Powers such that $p<1$ are referred to as downward transformations, and those with $p>1$ are referred to as upward transformations. Both the log-transformation and square-root transformation are downward transformations of y. Here we will fit the main effects model using the square-root trnsformation and the log-transformation of the hourly wage values.

# Create transformed y-values
slid = slid %>%
  mutate(
    sqrt_wages = sqrt(wages),
    ln_wages = log(wages)
  )

# Fit models
lm_sqrt = lm(sqrt_wages ~ 1 + age + education + male, data = slid)
lm_ln = lm(ln_wages ~ 1 + age + education + male, data = slid)

The plots below show the residuals based on fitting a model with each of these transformations applied to the wages data.

TOP: Residual plots for the main effects model that used a square root transformation on **y**. BOTTOM: Residual plots for the main effects model that used a logarithmic transformation on **y**.

Figure 4: TOP: Residual plots for the main effects model that used a square root transformation on y. BOTTOM: Residual plots for the main effects model that used a logarithmic transformation on y.

Both of these residual plots seem to show less heterogeneity than the residuals from the model with untransformed wages. However, neither transformation seems to have “fixed” the problem completely.

Box-Cox Transformation

Is there a power transformation that would better “fix” the heteroskedasticity? In their seminal paper, Box & Cox (1964) proposed a series of power transformations that could be applied to data in order to better meet assumptions such as linearity, normality, and homoskedasticity. The general form of the Box-Cox model is:

\[ Y^{(\lambda)}_i = \beta_0 + \beta_1(X1_{i}) + \beta_2(X2_{i}) + \ldots + \beta_k(Xk_{i}) + \epsilon_i \]
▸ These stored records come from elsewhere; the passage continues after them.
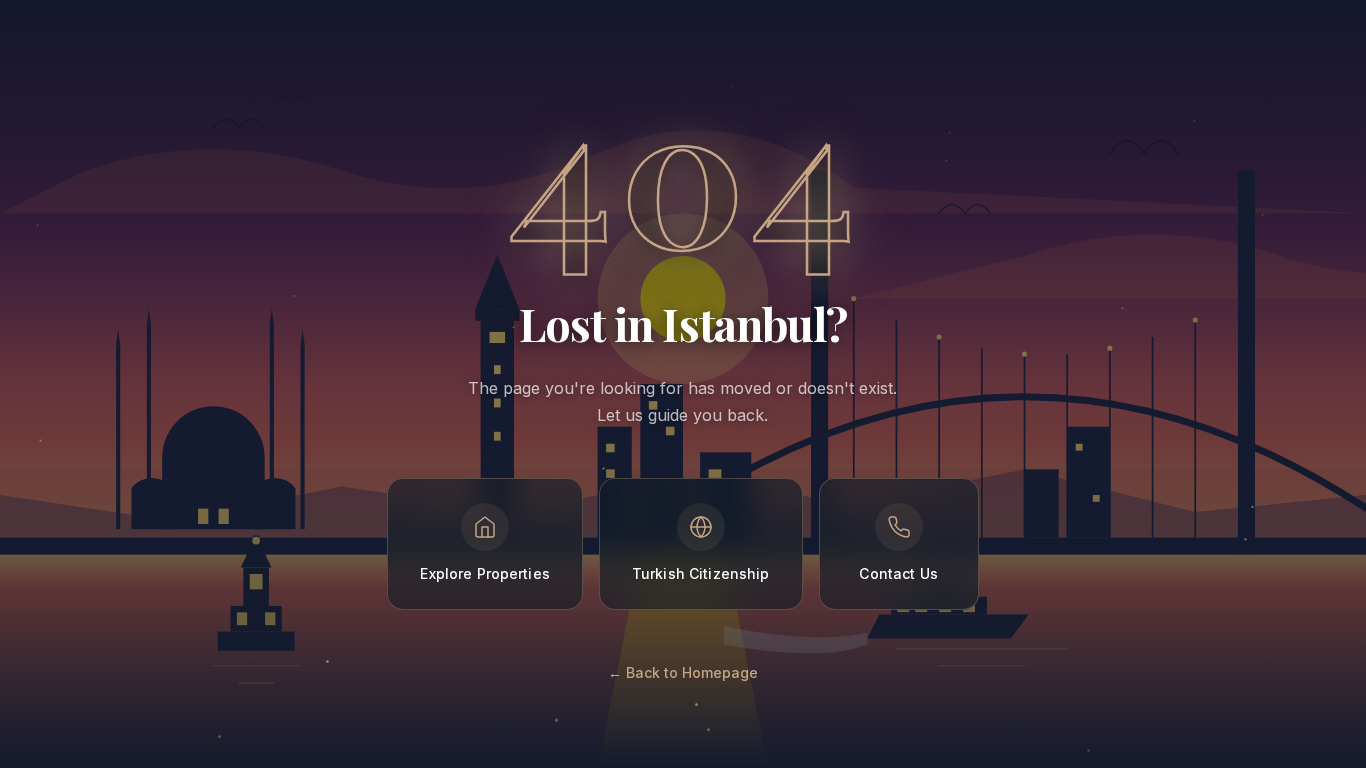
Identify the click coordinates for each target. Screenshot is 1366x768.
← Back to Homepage (683, 672)
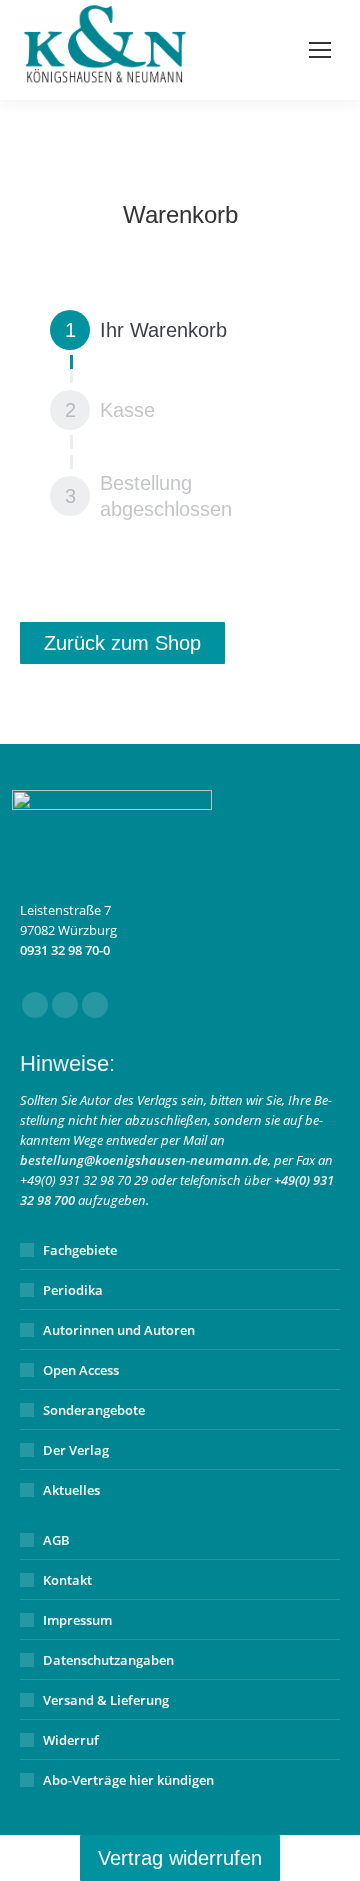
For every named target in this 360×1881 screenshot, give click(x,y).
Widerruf (71, 1740)
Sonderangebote (94, 1410)
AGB (56, 1540)
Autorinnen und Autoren (119, 1330)
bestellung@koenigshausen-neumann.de (144, 1160)
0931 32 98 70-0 (65, 950)
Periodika (73, 1290)
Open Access (81, 1370)
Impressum (77, 1620)
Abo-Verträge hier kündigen (128, 1780)
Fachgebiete (80, 1250)
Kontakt (67, 1580)
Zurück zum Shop (122, 643)
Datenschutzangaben (108, 1660)
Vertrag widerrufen (180, 1858)
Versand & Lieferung (106, 1700)
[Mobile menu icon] (320, 50)
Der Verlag (76, 1450)
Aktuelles (71, 1490)
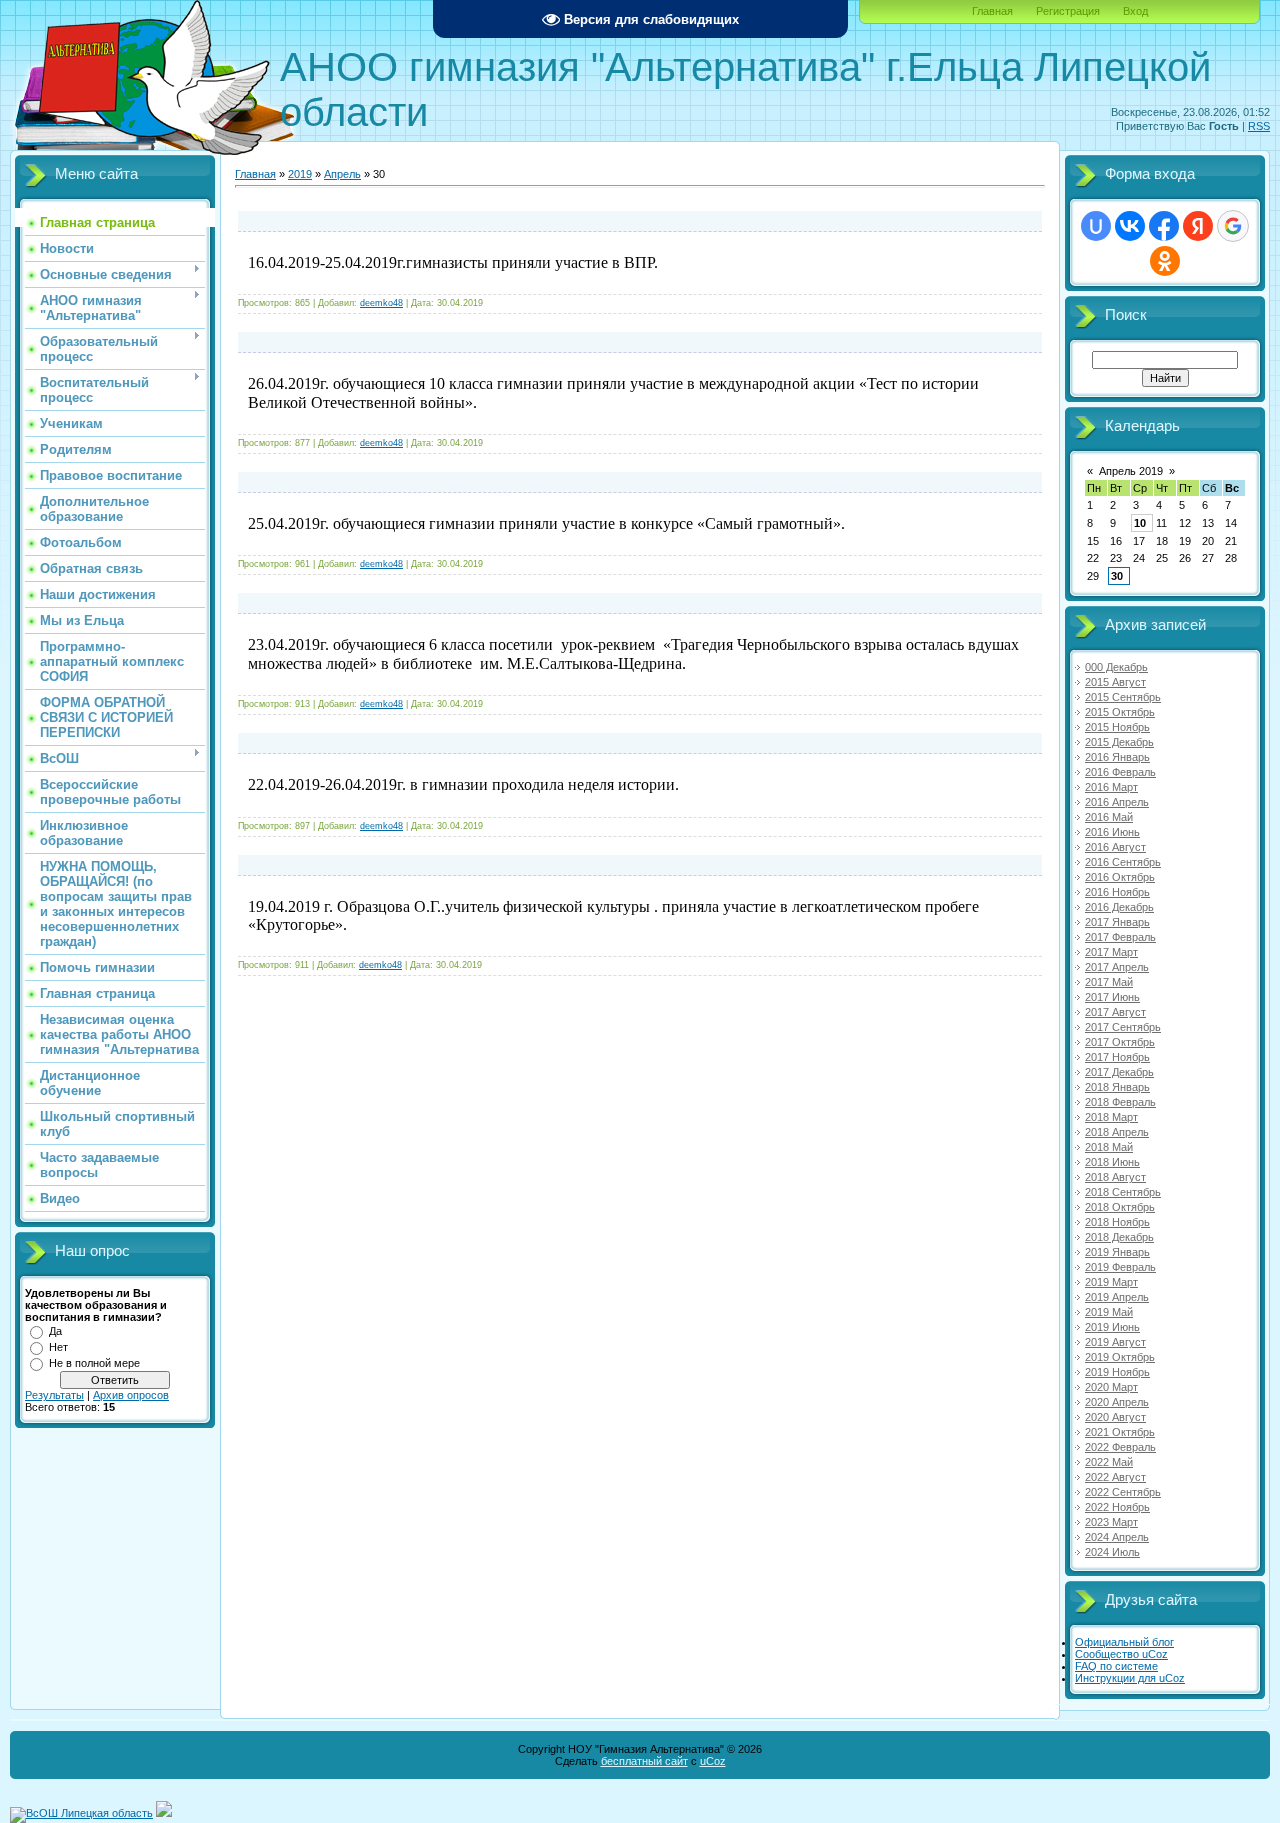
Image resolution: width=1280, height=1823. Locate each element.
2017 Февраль (1120, 937)
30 (1117, 576)
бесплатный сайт (644, 1761)
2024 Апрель (1117, 1537)
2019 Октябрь (1120, 1357)
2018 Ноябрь (1117, 1222)
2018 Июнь (1112, 1162)
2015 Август (1115, 682)
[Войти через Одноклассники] (1165, 261)
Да (55, 1331)
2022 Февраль (1120, 1447)
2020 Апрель (1117, 1402)
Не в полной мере (94, 1363)
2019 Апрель (1117, 1297)
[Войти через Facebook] (1164, 226)
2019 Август (1115, 1342)
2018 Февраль (1120, 1102)
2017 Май (1109, 982)
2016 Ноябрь (1117, 892)
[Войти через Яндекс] (1198, 226)
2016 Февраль (1120, 772)
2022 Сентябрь (1123, 1492)
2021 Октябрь (1120, 1432)
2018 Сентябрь (1123, 1192)
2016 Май (1109, 817)
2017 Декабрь (1119, 1072)
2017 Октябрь (1120, 1042)
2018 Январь (1117, 1087)
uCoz (713, 1761)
where the errors are independent and $\mathcal{N}(0,\sigma^2_{\epsilon})$, and

\[ Y^{(\lambda)}_i = \begin{cases} \frac{Y_i^{\lambda}-1}{\lambda} & \text{for } \lambda \neq 0 \\[1em] \ln(Y_i) & \text{for } \lambda = 0 \end{cases} \]

This is only defined for positive values of Y.

The powerTransform() function from the {car} library can be used to determine the optimal value of $\lambda$. The boxCox() function from the same library gives a profile plot showing the log-likelohoods for a sequence of $\lambda$ values. If you do not specify the sequence of $\lambda$ values it will use lambda = seq(from = -2, to = 2, by = 1/10) by default.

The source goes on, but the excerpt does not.